La vérité sur l’épisode insurrectionnel du 1er décembre 2018 à Paris

02/12/2018

 

Que s'est-il réellement passé hier à Paris ? 

 

 

1 - Le gouvernement croit tendre un piège aux Gilets Jaunes en déclarant qu’ils peuvent venir sur les Champs Elysées et, moyennant un simple contrôle d’identité et des objets transportés, pourront défiler paisiblement sur cette avenue.

 

2 - Arrivés sur place, les Gilets Jaunes constatent qu’il n’en est rien : les CRS les empêchent de pénétrer sur l’avenue et les gazent lourdement sans aucun motif.

 

3 - Certains Gilets Jaunes vont se répandre alentour pendant que des « casseurs » - mélange difficile à déterminer de gauchistes, pilleurs des cités, indics et provocateurs infiltrés et même quelques Gilets Jaunes particulièrement énervés - profitent de l’absence de la police ailleurs que sur les Champs Elysées pour se livrer à des déprédations sur les avenues et les rues des 8ème, 9ème et 17ème arrondissements.

 

4 - Les CRS quittent les Champs Elysées dans la précipitation pour se rendre sur les lieux embrasés permettant aux susdits "casseurs" d'y sévir.
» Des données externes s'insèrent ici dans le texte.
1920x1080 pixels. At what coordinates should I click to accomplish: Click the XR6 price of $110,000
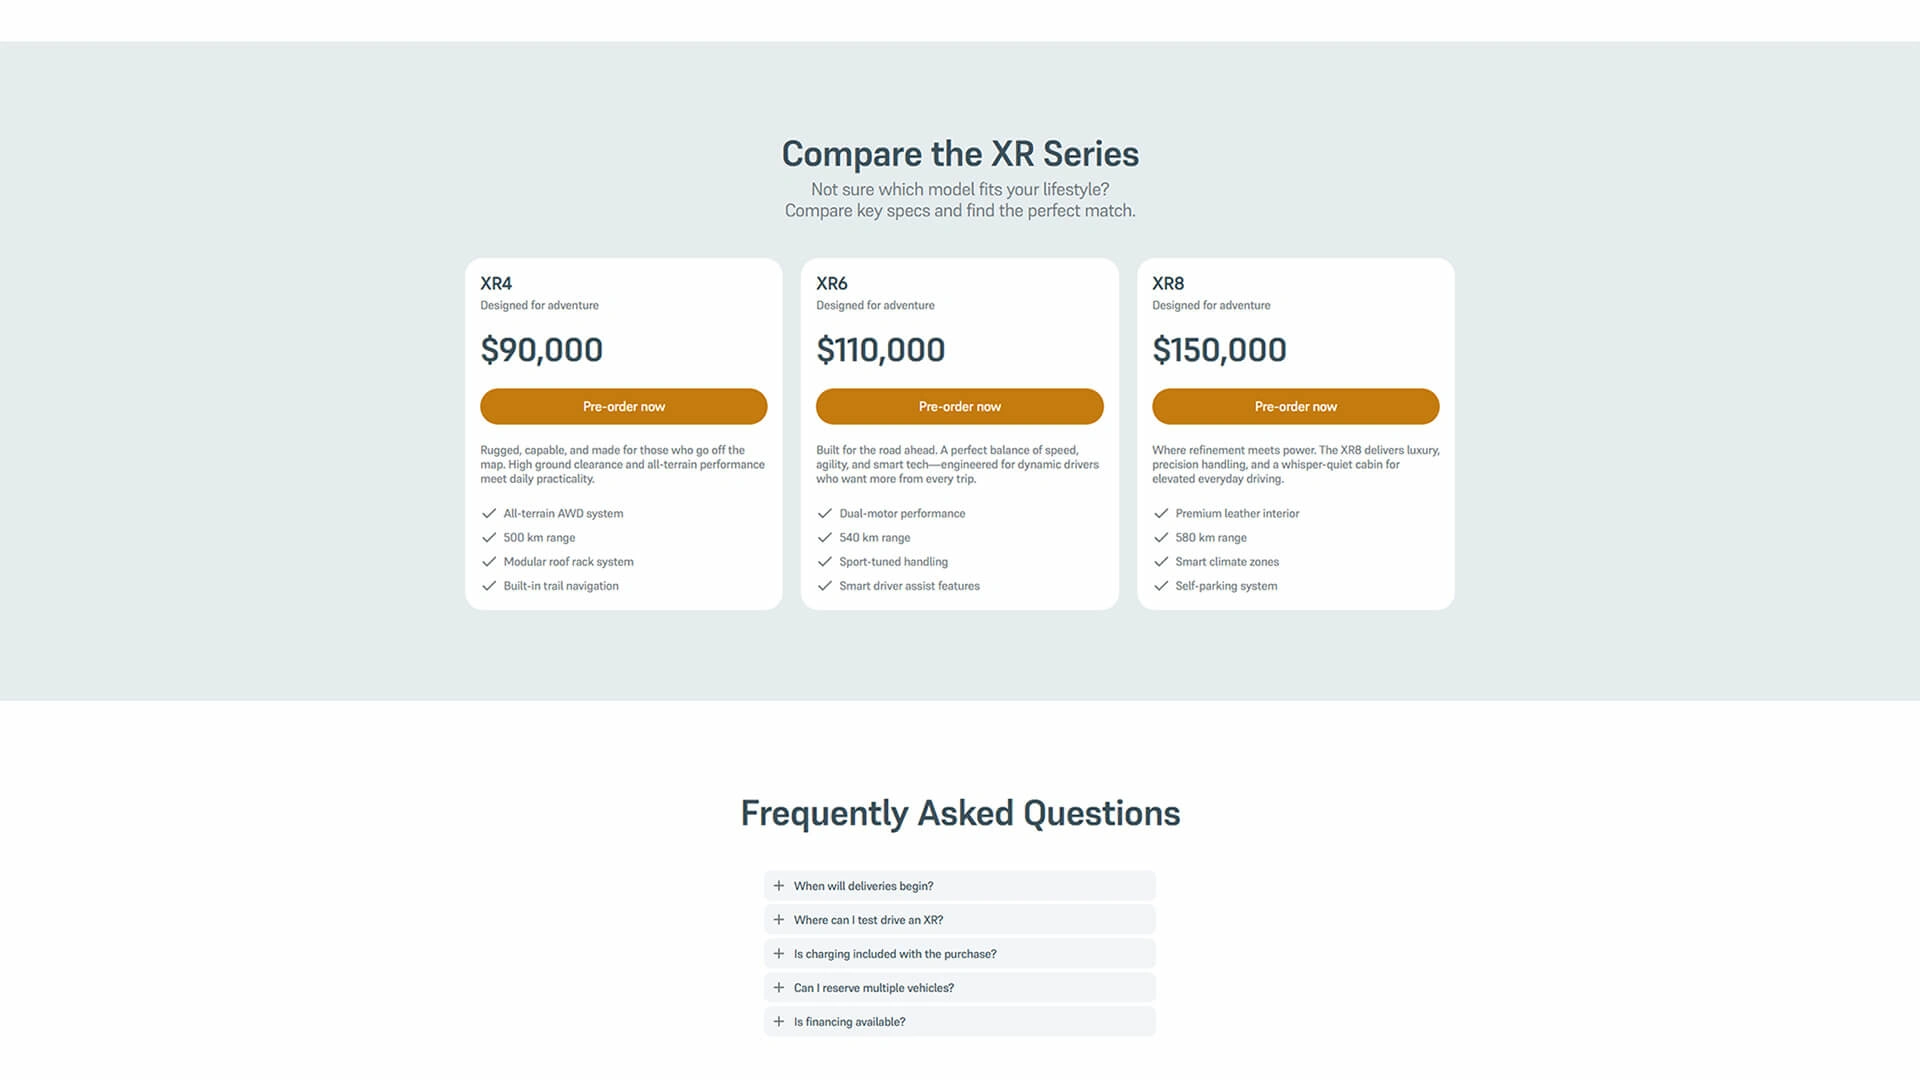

De chat la police devient souris.

 

5 - La stratégie de la tension suivie par le gouvernement est donc

 

un échec complet : il apparaît à la fois comme incitant à la violence et incapable de l’endiguer quand elle survient.

 

6 - Les émeutiers commencent à prendre goût au désordre et à mesurer leur capacité de faire vaciller l’Etat. Le « pouvoir » est dépassé, décrédibilisé et affaibli.

 

7 - La suite : samedi prochain 8 décembre. Si le gouvernement décrète l’état d’urgence et interdit les rassemblements, il est probable que ses opposants, suffisamment échauffés depuis ce 1er décembre, ne se laissent pas intimider et bravent cette interdiction. Les conditions seront réunies pour une véritable spirale insurrectionnelle.

 

Ainsi, les prévisions de mon livre de 2014 : « Français prêts pour votre prochaine révolution ? » se réalisent peu à peu mais trait pour trait.

 

Sur fond de crise financière et de mécontentement populaire profond, un pouvoir arrogant et poussif met le feu aux poudres à partir d’une mesure en apparence peu importante : une diminution de la vitesse de circulation sur les routes et une hausse des taxes sur le carburant.